# Start of TASK DATA
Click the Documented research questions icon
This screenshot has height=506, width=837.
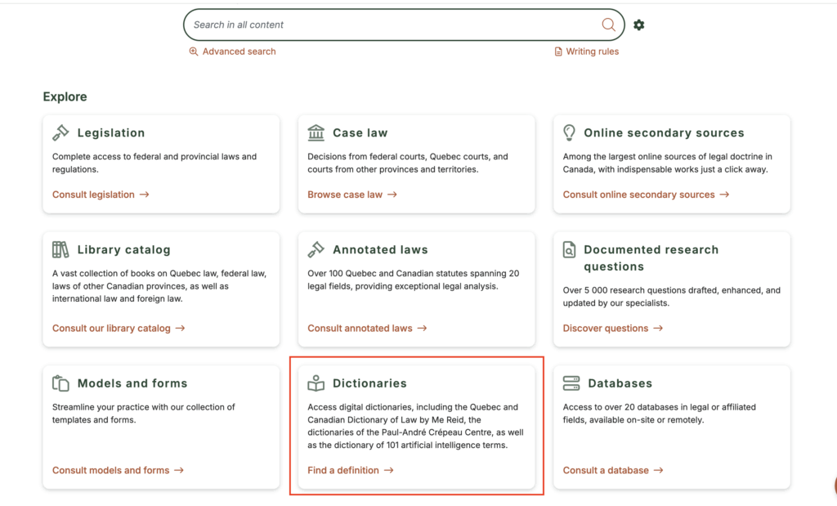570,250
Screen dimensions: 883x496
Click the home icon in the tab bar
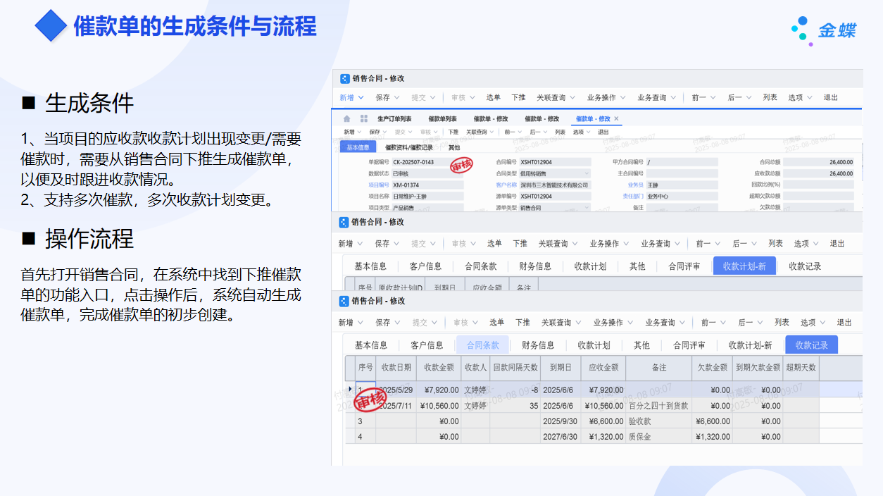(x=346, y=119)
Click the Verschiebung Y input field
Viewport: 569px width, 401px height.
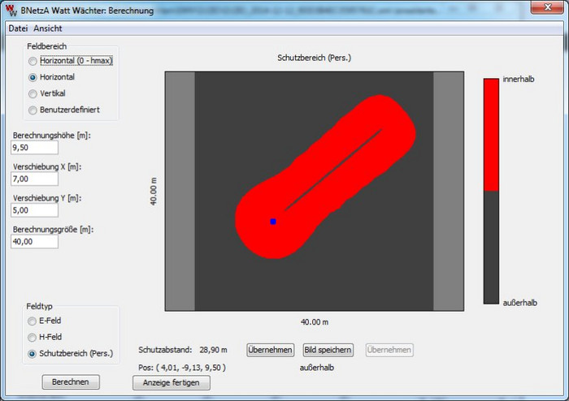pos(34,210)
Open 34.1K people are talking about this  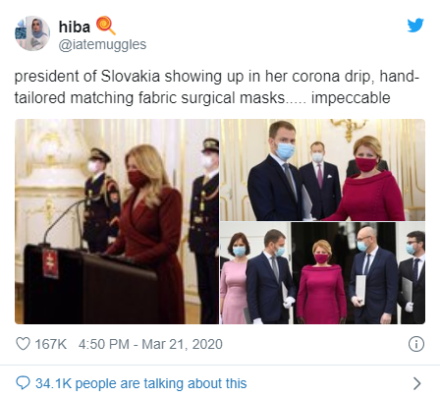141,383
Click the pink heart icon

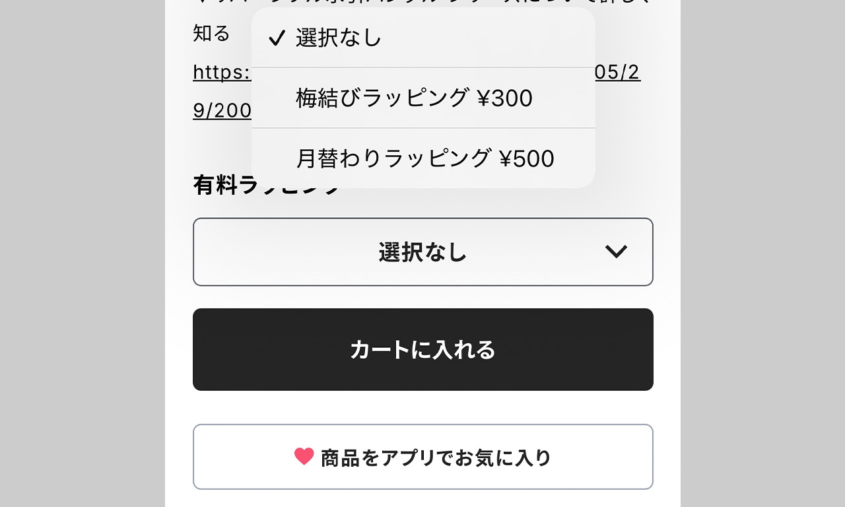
# End of TASK DATA
# Start of TASK DATA
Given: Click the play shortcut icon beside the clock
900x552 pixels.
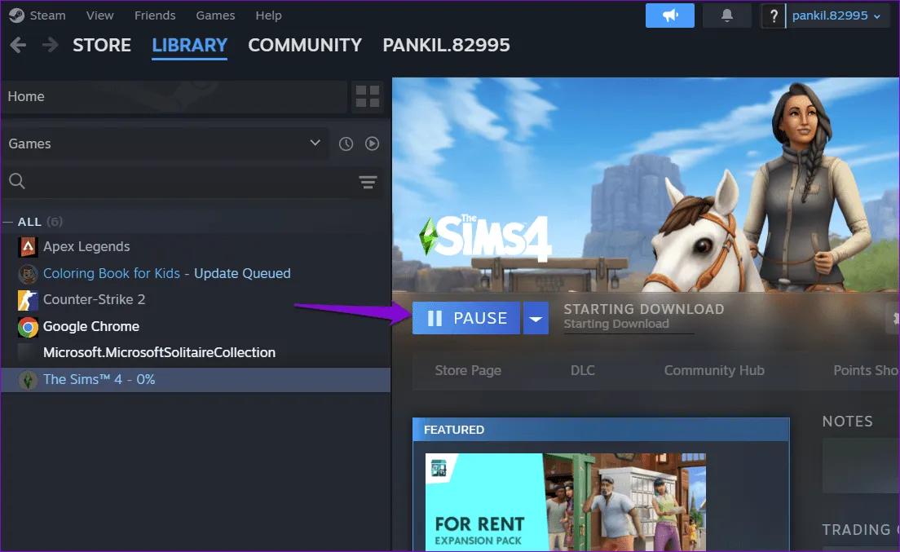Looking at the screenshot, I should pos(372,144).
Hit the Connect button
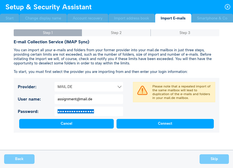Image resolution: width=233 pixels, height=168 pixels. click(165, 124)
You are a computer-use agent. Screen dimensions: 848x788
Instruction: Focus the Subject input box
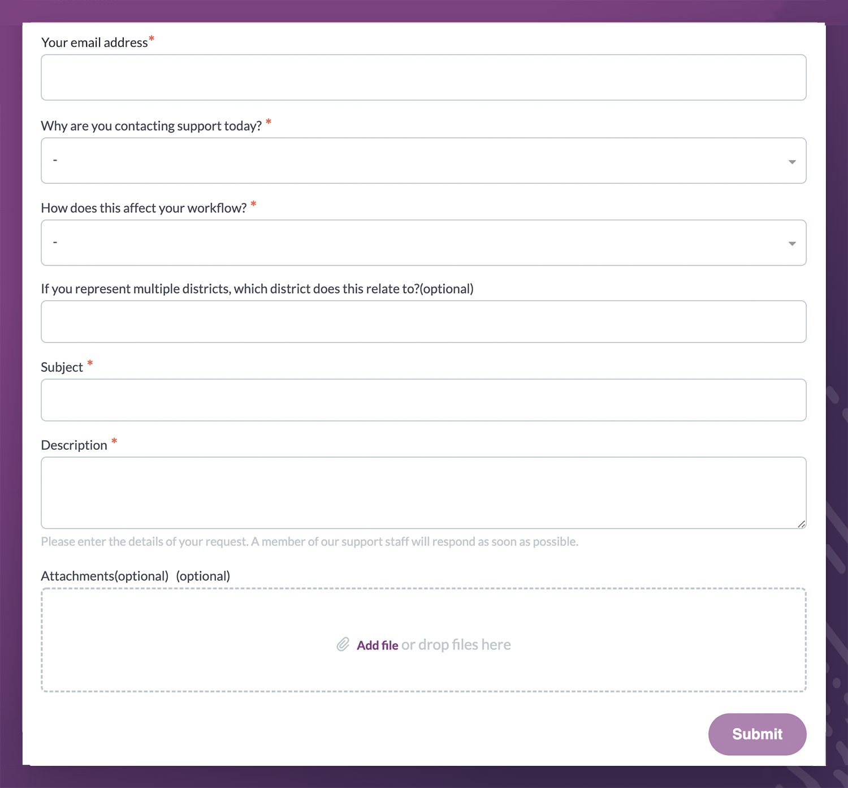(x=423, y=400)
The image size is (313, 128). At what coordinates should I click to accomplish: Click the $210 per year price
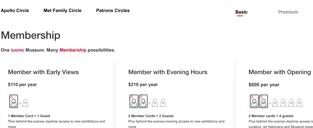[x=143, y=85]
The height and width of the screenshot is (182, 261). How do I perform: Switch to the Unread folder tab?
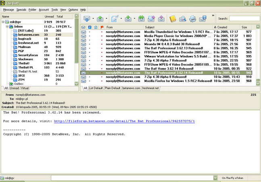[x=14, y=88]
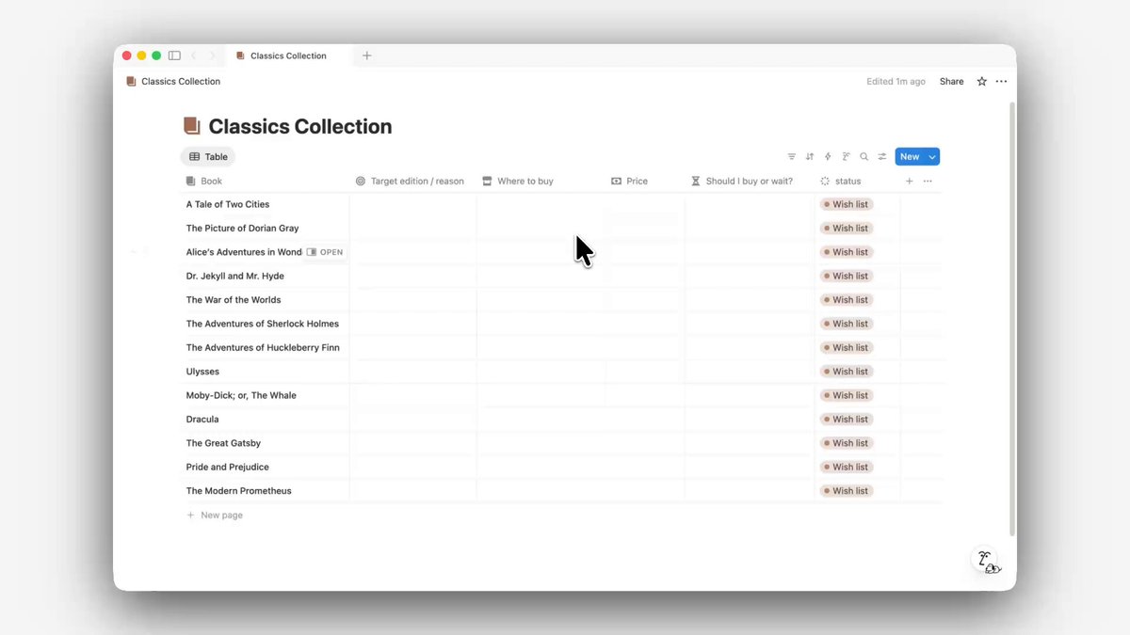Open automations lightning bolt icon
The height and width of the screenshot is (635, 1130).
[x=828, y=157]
# End of TASK DATA
Retype the lines starting with the line that contains "The image size" and going on through the line that contains "[x=143, y=85]", keeping every character the same. Leave the pictures out of your answer.

The image size is (313, 128). At what coordinates should I click to accomplish: Click the $210 per year price
[x=143, y=85]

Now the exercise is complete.